Quant investing was a domain exclusive to institutional investors originally. Thanks to mutual funds, it is within the realm of retail investors today. In India, we already have half a dozen quant offerings on the MF space, and recently IIFL Asset Management has announced the launch of IIFL Quant Fund. This fund is an actively-reviewed, quantitative rule-based fund. The fund aims to invest in quality stocks that show secular growth or defensive characteristics with a disciplined approach to portfolio construction. Let us understand how IIFL Quant Fund is different from others and how you can gain from the latest offering.
What is quant investing
Quantitative investing refers to investment strategies in which buying and selling of shares/investments is done primarily on the basis of a process-driven analysis of numerical data.
A big advantage that quant investing brings to the table is elimination or reduction of cognitive human bias in investing decisions. Volatility in markets can trigger human emotions of greed and fear and influence decision-making. Unchecked emotional decisions can lead to painful results.
IIFL Quant strategy
The new quant fund’s investment universe will be top 200 stocks by market cap and liquidity. It will try to do successful momentum investing. To do this, it will use allocation weights (a 3 percent limit on each stock at rebalancing) and rebalancing (every 6 months). All this with a view to maximize exposure to risk-adjusted momentum. The momentum score will define momentum of stocks based on past returns, adjusted for risk.
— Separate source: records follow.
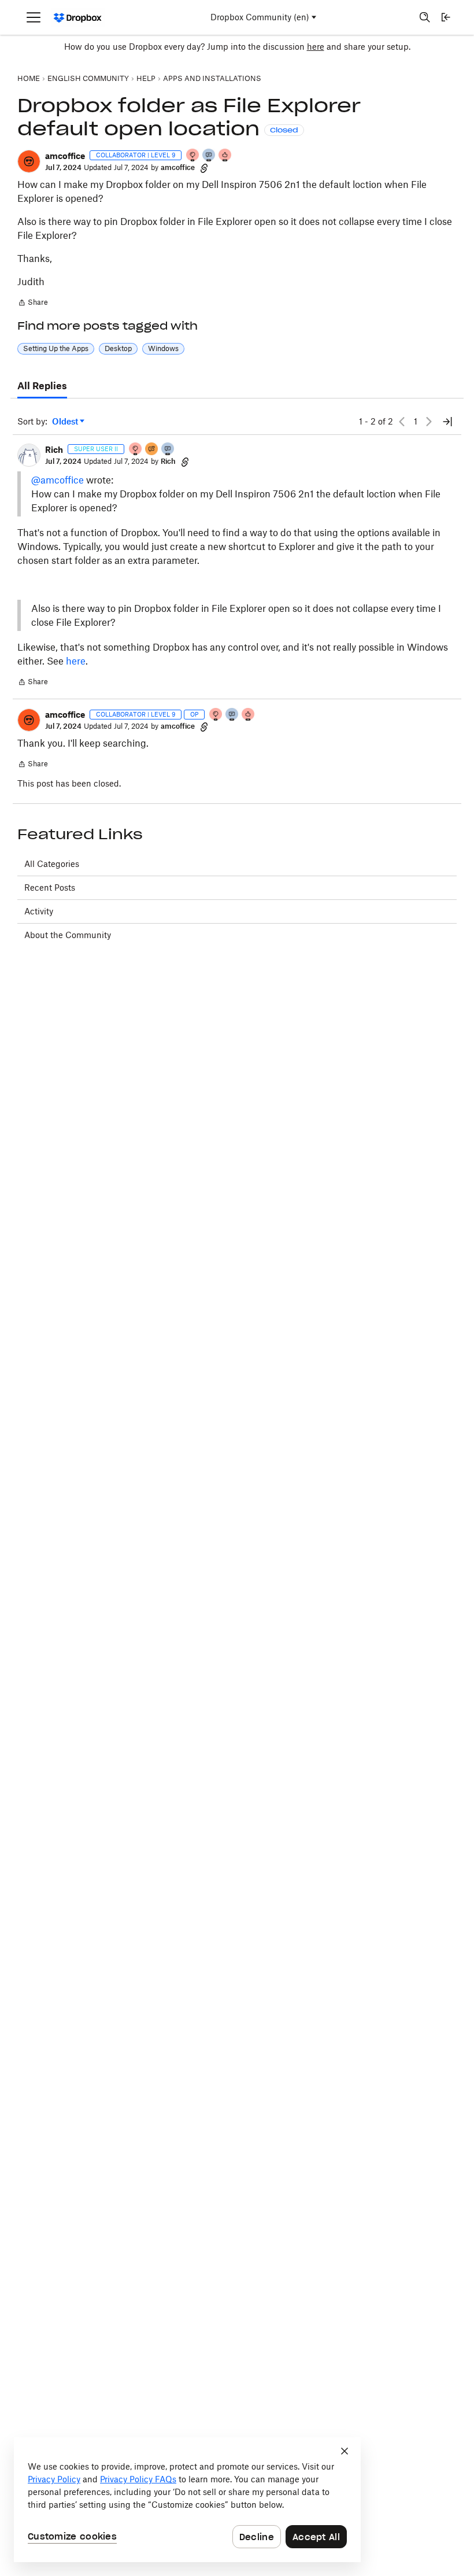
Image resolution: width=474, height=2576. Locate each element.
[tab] (42, 386)
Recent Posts (49, 887)
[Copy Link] (204, 168)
Since IIFL Quant Fund will do momentum investing, investors will do well to understand the risks of momentum investing that include momentum crashes and tracking error risk.
Here are some key points to understand about IIFL Quant’s investment strategy:
1. From a long-term investment viewpoint, IIFL Quant Fund will aim to keep its portfolio remains reasonably sector-balanced and have stocks that have a history of being high-quality. It does not want to walk on the path of sector rotation as it may add to more portfolio risk in the long-term.
2. From a long-term investment viewpoint, IIFL Quant Fund will aim to have lowest churn without compromising returns. If rebalancing of portfolio is done every month, portfolio produces an outperformance of 6.7% per year (post expenses) but the churn rate goes as high as 268%. This is equivalent to buying and selling the entire portfolio ~2.7 times a year. For 6 months rebalance period, there is a significant drop in the churn rate without compromising the outperformance much. While IIFL Quant will be rebalanced every 6 months, there are peers such as Tata Quant and Axis Quant that are rebalanced on a monthly basis.
Existing quant funds
There are 6 quant funds already. These are Axis Quant Fund, DSP Quant Fund, ICICI Prudential Quant Fund, Nippon India Quant Fund, Tata Quant Fund and Quant Quantamental Fund.
Please note that quant funds differ in 4 main areas.
1. Choice and design of variables2. Portfolio construction methodology3. Allocations and constraints4. Rebalancing frequencies
Even though two quant funds may both be value funds, or momentum funds, their portfolios and performance can be very different. Why two value funds should be different? This is because there are lots of parameters that define a value strategy. For example, some funds might define value factor as low price to book ratio while others might take a combination of variables like price to book, price to earnings, EV/EBITDA, dividend yield, etc., to define value factor. The choice of variables a fund manager uses can cause the resulting portfolios to have a very different outcome.
Fund Manager – Parijat Garg
Benchmark – S&P BSE 200 TRI
NFO period – November 8, 2021 to November 22, 2021
Exit load – 1% if redeemed/switched out, on or before 12 months from the date of allotment
Minimum investment amount – First time Purchase INR 1000/- and in multiples of INR 100/- thereafter; Additional Purchase INR 1000/- and in multiples of INR 1/- thereafter
Minimum SIP amount – Monthly option Rs. 1000 per month for a minimum period of six months; Quarterly Option Rs. 1000 per quarter for a minimum period of 6 quarters
Fund house speak
Commenting on the IIFL Quant Fund, Manoj Shenoy, CEO, IIFL AMC, said, “The Passive+ approach that the fund follows is based on multiple quantitative factors that have been back-tested and historically proven to improve stock selection capabilities. The model has a fundamental basis with parameters clearly laid out and relies on a defined process while applying the same across a set of comparable stocks.”
Parijat Garg, Fund Manager, IIFL AMC, said, “Based on a quantitative model, the strategies of the IIFL Quant Fund are fully systematic and rule-based and would have additional filters for selecting quality momentum stocks.